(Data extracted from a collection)
====

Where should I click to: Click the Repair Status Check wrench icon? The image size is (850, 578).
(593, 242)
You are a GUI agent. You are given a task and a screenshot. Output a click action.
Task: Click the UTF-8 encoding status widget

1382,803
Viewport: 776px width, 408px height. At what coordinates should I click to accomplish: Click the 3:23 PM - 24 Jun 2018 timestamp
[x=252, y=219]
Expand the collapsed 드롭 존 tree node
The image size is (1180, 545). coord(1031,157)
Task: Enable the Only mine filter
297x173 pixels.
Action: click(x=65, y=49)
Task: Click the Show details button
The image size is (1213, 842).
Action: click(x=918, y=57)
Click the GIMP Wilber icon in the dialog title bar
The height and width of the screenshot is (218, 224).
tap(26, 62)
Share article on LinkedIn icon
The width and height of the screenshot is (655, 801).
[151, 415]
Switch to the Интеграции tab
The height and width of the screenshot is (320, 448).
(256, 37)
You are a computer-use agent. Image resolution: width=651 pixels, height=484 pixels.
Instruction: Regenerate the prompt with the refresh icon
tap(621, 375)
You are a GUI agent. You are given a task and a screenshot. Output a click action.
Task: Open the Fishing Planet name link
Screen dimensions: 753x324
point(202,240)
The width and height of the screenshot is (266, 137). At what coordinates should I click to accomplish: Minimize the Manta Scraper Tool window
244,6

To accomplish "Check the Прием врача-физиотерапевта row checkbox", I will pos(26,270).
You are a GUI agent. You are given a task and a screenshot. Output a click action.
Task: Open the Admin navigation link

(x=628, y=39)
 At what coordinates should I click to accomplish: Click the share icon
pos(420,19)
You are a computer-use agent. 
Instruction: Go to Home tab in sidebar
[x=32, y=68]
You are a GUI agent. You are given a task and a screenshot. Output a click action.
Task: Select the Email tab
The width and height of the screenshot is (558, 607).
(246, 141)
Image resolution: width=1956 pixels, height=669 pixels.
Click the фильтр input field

====

> **Directions for this task**
Lines from the entries that contain the word "computer" are what the answer must hold.

> **Response to this exercise**
You are a computer-use agent. Image resolution: width=651 pixels, height=484 pixels.
You are a computer-use agent. 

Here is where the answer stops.